Because SCons actually stores information about the source files' time stamps whenever a target is built, it can handle this situation by checking for an exact match of the source file time stamp, instead of just whether or not the source file is newer than the target file. To do this, specify the argument 'timestamp-match' when calling the Decider function:

Object('hello.c')
Decider('timestamp-match')
        

When configured this way, SCons will rebuild a target whenever a source file's modification time has changed.
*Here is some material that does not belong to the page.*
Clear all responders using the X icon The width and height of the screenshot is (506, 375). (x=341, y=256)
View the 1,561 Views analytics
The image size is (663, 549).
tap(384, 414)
So if we use the touch -t option to change the modification time of hello.c to an old date (January 1, 1989), SCons will still rebuild the target file:

% scons -Q hello.o
cc -o hello.o -c hello.c
% touch -t 198901010000 hello.c
% scons -Q hello.o
cc -o hello.o -c hello.c

In general, the only reason to prefer timestamp-newer instead of timestamp-match, would be if you have some specific reason to require this Make-like behavior of not rebuilding a target when an otherwise-modified source file is older.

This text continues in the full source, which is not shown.